◆ Brief ◆
Rewrite the records from the line containing "is (873, 1553)." up to and including the line containing "coordinates (224, 40).", swapping "Locate an element on the screen" for "Find an element on the screen" and leaving everything else the same.

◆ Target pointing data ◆
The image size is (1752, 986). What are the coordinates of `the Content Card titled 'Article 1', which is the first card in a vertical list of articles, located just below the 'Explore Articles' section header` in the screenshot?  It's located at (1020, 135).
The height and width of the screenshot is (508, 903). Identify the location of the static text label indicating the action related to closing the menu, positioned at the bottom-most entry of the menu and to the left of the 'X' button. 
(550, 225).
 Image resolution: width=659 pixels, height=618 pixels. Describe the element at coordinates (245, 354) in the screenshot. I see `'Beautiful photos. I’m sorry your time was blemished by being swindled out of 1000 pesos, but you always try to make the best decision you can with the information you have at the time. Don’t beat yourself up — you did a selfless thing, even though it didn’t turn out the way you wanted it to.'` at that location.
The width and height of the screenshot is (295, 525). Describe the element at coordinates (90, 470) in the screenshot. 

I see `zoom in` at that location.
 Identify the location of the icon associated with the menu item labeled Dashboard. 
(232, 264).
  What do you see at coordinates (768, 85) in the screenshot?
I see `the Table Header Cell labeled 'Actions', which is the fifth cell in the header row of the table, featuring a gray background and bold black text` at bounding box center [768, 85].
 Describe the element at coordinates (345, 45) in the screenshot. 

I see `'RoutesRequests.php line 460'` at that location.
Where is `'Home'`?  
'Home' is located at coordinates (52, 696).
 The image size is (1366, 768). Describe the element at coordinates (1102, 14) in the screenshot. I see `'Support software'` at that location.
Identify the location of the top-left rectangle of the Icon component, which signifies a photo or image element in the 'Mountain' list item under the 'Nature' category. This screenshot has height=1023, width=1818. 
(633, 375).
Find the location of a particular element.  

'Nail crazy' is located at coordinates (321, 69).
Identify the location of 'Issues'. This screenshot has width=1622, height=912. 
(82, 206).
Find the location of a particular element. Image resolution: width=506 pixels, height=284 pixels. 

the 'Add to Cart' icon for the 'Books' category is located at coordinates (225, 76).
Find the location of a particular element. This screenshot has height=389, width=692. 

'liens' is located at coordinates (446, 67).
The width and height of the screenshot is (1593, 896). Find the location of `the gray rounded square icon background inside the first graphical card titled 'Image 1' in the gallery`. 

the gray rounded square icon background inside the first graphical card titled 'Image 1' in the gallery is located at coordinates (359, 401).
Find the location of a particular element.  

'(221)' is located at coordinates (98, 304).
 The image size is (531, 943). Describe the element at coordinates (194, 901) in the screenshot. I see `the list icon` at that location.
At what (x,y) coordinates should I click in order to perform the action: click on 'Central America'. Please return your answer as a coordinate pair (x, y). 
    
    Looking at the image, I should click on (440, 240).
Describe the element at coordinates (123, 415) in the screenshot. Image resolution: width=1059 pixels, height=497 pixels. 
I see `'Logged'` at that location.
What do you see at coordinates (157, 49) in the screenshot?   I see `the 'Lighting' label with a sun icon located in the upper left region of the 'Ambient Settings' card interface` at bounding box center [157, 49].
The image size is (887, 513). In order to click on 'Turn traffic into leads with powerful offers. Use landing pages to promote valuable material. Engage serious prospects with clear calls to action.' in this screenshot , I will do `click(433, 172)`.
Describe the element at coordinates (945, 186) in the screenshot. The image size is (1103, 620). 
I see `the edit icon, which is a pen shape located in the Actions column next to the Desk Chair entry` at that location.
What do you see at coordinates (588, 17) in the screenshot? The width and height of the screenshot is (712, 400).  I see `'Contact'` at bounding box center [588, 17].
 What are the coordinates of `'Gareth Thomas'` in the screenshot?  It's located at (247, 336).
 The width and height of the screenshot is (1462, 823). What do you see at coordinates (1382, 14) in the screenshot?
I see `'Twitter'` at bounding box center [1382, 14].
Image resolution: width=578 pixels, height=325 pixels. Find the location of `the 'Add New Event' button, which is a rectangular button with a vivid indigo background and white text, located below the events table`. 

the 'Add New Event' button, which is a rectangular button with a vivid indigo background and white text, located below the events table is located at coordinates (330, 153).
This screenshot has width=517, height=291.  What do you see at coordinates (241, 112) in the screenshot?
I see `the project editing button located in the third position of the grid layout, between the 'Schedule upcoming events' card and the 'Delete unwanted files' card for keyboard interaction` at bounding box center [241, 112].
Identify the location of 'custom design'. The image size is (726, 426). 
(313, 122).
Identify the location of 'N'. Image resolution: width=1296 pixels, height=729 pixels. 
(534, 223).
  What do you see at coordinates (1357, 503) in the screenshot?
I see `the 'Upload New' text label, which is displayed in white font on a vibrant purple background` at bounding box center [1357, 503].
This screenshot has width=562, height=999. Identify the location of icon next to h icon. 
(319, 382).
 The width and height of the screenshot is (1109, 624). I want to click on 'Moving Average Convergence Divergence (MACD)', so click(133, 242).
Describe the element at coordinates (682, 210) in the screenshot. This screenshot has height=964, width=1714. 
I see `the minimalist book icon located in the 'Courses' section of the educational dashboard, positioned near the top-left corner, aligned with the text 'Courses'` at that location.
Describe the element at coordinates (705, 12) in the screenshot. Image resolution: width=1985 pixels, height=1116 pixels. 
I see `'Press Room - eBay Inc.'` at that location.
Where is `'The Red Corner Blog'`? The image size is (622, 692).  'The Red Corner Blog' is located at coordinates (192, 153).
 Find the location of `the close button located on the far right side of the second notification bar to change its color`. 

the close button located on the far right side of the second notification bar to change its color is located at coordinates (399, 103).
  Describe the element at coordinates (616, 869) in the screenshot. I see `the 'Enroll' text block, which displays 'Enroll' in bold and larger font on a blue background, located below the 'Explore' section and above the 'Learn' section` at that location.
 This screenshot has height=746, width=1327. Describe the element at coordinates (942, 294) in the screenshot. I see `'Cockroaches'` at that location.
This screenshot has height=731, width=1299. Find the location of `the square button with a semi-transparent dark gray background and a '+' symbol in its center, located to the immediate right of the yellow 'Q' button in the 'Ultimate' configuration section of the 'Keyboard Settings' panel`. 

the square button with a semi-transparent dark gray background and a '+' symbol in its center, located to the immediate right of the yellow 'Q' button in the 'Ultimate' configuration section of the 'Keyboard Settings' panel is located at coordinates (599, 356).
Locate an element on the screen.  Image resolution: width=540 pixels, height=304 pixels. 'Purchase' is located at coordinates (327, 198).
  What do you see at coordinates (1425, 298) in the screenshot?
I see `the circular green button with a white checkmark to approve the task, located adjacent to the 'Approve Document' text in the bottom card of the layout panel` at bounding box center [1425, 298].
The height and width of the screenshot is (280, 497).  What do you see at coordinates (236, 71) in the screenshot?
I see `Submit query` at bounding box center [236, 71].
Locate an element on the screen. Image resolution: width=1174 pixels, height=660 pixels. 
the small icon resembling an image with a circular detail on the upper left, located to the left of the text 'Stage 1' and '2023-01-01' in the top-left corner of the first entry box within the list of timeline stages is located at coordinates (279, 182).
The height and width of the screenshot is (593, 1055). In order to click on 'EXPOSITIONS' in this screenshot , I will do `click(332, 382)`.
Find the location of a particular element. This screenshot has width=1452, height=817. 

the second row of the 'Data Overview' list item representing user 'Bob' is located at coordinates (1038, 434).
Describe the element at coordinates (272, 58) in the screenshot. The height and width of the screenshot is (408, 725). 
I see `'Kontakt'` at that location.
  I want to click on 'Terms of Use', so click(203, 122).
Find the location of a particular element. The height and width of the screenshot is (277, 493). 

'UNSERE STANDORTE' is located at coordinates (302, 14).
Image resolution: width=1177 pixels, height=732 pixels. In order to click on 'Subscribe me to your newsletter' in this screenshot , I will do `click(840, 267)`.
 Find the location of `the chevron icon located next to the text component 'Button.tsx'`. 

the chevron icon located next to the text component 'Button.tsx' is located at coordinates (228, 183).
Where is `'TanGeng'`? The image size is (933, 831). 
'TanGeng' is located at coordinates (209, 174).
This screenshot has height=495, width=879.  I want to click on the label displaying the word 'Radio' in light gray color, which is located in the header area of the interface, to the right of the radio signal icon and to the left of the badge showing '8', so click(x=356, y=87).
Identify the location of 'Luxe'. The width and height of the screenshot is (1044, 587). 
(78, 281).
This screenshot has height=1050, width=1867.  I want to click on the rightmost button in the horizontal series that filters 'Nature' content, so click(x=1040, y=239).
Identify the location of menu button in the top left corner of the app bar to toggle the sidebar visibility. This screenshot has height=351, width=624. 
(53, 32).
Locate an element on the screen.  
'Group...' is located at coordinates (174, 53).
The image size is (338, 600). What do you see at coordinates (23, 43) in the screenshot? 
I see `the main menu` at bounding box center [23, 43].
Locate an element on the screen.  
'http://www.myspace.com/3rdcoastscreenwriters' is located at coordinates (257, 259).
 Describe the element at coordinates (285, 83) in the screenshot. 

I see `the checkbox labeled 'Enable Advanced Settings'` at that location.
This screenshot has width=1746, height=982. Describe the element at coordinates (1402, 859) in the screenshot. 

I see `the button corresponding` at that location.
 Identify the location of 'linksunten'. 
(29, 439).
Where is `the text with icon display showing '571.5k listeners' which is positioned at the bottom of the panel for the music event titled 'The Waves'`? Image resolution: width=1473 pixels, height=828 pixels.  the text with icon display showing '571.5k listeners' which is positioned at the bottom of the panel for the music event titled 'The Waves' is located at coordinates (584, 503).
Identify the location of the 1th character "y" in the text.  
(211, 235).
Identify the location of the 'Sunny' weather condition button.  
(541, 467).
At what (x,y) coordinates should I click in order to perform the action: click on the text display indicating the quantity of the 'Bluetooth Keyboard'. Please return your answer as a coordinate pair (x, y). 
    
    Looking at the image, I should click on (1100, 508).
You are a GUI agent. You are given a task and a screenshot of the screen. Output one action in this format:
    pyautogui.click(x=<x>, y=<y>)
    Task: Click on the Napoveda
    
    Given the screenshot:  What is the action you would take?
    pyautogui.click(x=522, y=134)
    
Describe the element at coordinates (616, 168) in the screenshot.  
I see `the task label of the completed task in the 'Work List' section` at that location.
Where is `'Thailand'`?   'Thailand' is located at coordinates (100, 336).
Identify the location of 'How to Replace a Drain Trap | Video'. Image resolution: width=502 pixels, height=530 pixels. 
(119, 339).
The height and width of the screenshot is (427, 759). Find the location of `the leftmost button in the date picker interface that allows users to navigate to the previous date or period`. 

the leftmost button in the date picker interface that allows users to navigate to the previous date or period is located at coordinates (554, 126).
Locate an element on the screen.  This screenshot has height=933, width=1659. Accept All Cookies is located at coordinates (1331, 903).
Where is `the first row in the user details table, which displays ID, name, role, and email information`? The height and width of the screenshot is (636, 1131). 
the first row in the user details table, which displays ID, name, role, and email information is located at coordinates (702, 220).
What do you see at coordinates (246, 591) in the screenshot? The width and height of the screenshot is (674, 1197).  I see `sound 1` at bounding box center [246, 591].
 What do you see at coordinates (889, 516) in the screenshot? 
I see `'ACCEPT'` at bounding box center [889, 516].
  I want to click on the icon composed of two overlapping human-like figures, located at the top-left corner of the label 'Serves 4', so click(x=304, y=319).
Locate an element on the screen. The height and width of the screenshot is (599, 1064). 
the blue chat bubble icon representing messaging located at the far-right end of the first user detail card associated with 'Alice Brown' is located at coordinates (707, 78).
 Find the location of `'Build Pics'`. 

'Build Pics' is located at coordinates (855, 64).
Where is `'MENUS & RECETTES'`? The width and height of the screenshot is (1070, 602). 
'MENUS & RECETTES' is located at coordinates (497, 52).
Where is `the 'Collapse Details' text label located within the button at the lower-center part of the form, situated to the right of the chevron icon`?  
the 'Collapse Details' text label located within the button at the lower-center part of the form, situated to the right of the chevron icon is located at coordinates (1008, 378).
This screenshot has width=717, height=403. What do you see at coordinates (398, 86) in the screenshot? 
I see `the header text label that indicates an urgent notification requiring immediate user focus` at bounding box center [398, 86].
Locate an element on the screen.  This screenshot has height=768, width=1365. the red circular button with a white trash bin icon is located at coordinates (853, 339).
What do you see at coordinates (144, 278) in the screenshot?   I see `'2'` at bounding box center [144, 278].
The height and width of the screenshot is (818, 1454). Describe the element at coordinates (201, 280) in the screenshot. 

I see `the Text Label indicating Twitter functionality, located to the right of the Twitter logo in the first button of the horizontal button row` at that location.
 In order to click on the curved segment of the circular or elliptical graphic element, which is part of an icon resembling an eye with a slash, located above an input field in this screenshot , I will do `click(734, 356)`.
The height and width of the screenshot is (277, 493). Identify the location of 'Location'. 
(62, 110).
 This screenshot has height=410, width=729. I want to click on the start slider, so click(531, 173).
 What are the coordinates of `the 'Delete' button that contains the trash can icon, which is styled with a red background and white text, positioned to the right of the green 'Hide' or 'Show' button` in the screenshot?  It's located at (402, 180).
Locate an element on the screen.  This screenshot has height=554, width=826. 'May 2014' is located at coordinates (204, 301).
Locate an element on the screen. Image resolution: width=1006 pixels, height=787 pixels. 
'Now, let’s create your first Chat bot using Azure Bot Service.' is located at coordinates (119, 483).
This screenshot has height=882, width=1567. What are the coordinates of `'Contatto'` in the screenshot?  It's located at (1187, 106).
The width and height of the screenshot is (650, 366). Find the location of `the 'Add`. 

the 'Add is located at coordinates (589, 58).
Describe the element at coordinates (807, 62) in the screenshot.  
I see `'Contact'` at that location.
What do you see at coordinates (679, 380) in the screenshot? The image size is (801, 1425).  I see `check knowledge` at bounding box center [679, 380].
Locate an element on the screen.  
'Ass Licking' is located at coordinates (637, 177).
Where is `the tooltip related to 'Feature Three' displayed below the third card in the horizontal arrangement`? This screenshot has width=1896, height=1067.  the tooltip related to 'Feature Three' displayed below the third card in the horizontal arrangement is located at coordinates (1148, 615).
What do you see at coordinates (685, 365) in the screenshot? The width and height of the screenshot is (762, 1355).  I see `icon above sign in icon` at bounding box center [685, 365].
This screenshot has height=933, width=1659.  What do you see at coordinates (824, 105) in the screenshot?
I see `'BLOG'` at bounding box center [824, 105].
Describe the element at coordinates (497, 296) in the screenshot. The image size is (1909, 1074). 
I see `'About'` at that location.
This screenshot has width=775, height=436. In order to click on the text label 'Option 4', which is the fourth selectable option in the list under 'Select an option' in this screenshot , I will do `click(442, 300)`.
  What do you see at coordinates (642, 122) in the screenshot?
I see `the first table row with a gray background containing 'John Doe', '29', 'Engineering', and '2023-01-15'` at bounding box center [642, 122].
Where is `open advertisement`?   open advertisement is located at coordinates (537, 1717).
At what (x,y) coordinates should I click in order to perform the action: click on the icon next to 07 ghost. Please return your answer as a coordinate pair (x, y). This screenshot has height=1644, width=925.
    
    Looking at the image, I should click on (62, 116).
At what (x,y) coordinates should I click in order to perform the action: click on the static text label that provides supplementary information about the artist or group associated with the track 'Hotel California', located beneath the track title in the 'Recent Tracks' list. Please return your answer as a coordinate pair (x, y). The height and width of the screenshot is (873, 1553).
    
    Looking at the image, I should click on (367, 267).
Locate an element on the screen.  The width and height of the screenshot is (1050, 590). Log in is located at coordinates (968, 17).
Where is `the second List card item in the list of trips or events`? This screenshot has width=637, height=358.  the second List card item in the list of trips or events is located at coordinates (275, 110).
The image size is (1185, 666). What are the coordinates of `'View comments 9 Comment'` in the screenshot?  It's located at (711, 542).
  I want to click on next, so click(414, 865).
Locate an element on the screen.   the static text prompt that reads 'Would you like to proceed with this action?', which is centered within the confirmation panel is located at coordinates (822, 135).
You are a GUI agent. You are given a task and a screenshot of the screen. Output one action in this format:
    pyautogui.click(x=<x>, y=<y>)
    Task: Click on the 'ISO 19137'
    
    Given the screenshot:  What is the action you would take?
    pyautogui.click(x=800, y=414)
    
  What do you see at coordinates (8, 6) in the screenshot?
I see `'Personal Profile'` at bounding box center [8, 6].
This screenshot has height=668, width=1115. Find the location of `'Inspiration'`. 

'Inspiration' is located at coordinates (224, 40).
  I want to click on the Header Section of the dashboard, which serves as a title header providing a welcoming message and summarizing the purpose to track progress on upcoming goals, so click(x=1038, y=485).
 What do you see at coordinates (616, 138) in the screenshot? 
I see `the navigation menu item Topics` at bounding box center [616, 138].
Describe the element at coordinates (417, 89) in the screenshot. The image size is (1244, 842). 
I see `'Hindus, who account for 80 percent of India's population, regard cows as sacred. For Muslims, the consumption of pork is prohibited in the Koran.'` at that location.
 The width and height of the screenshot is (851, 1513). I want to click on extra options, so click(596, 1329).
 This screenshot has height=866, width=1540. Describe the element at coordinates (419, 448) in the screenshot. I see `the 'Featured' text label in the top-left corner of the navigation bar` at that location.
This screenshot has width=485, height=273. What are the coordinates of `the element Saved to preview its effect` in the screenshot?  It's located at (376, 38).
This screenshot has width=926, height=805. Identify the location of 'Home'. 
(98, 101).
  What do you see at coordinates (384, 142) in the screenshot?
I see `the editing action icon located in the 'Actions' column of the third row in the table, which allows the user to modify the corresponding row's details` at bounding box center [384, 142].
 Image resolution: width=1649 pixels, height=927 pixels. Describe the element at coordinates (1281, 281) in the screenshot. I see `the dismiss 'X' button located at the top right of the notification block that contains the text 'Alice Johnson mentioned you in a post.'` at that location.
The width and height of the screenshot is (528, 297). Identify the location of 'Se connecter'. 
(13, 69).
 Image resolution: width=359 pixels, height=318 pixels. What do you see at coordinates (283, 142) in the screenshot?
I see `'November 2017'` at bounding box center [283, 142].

◆ Result for this exercise ◆
At what (x,y) coordinates should I click in order to perform the action: click on the static text label that provides supplementary information about the artist or group associated with the track 'Hotel California', located beneath the track title in the 'Recent Tracks' list. Please return your answer as a coordinate pair (x, y). The height and width of the screenshot is (873, 1553).
    
    Looking at the image, I should click on (367, 267).
Find an element on the screen.  The width and height of the screenshot is (1050, 590). Log in is located at coordinates (968, 17).
Where is `the second List card item in the list of trips or events`? This screenshot has width=637, height=358.  the second List card item in the list of trips or events is located at coordinates (275, 110).
The image size is (1185, 666). What are the coordinates of `'View comments 9 Comment'` in the screenshot?  It's located at (711, 542).
  I want to click on next, so click(414, 865).
Find an element on the screen.   the static text prompt that reads 'Would you like to proceed with this action?', which is centered within the confirmation panel is located at coordinates (822, 135).
You are a GUI agent. You are given a task and a screenshot of the screen. Output one action in this format:
    pyautogui.click(x=<x>, y=<y>)
    Task: Click on the 'ISO 19137'
    
    Given the screenshot:  What is the action you would take?
    pyautogui.click(x=800, y=414)
    
  What do you see at coordinates (8, 6) in the screenshot?
I see `'Personal Profile'` at bounding box center [8, 6].
This screenshot has height=668, width=1115. Find the location of `'Inspiration'`. 

'Inspiration' is located at coordinates (224, 40).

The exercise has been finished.